The NHL team opposes Google’s plan to build a campus near Diridon Station because it said the campus will make it hard for fans to park near the SAP center, where games are played.

But that is not the total cost.

The Google campus will bring an estimated 20,000 jobs to the area, but each of those employees will cause monthly rent hikes of an estimated $735 by 2030.

The proposed 800 units of affordable housing included in the development seem insufficient in comparison to the displacement caused by rent spikes.

Google doesn’t have the greatest track record with gentrification.
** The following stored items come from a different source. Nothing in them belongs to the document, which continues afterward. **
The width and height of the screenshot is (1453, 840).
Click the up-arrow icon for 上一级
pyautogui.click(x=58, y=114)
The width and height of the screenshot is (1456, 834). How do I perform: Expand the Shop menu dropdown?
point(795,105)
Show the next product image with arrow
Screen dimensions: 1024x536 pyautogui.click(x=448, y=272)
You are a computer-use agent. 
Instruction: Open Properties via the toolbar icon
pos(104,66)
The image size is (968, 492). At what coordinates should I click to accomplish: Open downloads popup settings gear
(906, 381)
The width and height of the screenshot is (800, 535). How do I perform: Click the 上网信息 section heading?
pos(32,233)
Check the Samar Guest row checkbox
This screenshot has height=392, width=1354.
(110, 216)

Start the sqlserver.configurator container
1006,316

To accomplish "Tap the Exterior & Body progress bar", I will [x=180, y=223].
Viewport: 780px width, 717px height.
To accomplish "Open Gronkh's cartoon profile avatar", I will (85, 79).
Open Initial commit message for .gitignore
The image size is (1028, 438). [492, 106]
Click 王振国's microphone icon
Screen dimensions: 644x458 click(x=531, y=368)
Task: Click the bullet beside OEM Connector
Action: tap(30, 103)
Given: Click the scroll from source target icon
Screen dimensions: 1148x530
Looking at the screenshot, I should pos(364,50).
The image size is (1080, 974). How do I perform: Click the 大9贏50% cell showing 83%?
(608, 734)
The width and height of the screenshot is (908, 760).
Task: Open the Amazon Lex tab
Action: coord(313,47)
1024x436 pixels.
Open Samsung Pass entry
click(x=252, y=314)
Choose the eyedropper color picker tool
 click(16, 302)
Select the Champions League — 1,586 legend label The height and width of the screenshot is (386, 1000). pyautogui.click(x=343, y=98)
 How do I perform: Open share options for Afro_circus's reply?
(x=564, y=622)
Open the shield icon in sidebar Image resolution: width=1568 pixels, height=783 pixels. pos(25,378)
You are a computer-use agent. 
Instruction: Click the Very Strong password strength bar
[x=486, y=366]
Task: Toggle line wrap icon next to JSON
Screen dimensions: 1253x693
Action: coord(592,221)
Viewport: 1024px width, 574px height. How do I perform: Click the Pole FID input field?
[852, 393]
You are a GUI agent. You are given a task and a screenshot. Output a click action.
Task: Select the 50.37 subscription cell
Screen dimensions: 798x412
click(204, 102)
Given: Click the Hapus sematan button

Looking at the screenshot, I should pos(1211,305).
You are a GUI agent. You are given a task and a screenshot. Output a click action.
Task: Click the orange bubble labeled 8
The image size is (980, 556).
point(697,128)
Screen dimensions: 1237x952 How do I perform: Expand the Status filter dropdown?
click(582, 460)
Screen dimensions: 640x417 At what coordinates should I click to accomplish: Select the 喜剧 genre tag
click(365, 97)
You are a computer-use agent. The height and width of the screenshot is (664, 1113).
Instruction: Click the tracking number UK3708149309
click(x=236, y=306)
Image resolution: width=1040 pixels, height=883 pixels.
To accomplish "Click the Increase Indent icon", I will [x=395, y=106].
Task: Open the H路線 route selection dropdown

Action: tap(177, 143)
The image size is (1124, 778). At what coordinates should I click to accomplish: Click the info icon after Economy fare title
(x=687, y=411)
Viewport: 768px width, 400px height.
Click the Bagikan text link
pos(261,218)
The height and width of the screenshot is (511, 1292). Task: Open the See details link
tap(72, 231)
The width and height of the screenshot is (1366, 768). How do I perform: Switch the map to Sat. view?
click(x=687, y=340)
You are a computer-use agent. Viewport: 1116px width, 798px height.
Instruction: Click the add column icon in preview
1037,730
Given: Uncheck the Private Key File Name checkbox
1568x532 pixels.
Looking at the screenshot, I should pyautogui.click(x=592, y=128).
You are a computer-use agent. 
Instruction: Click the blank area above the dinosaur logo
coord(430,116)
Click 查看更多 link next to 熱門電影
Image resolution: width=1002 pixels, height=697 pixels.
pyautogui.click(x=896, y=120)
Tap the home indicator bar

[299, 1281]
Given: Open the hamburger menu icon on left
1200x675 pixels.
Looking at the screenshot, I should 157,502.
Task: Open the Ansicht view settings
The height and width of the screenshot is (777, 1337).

San Francisco activists targeted the company when it drove up the rent to the point where only employees and the rich could afford it.

A company with such a history shouldn’t be trusted to develop in such a vital area of San Jose, even if it has set aside $150 million for a “Community Stabilization and Opportunity Fund. ”

Adding 20,000 new jobs will also increase traffic in an already congested area.

The SAP Center will only be able to offer about 4,000 spaces after Google’s campus is finished. This is roughly two-thirds of its current capacity.

Fans won’t be completely cut off from the Stadium, but many will have to park farther away or rely on other transportation. Fans with disabilities may miss games if spots fill up too quickly or they can’t access public transit.

Unless serious changes are made to the existing agreement, the harm Google’s mega-campus will do to downtown San Jose far outweighs the benefits.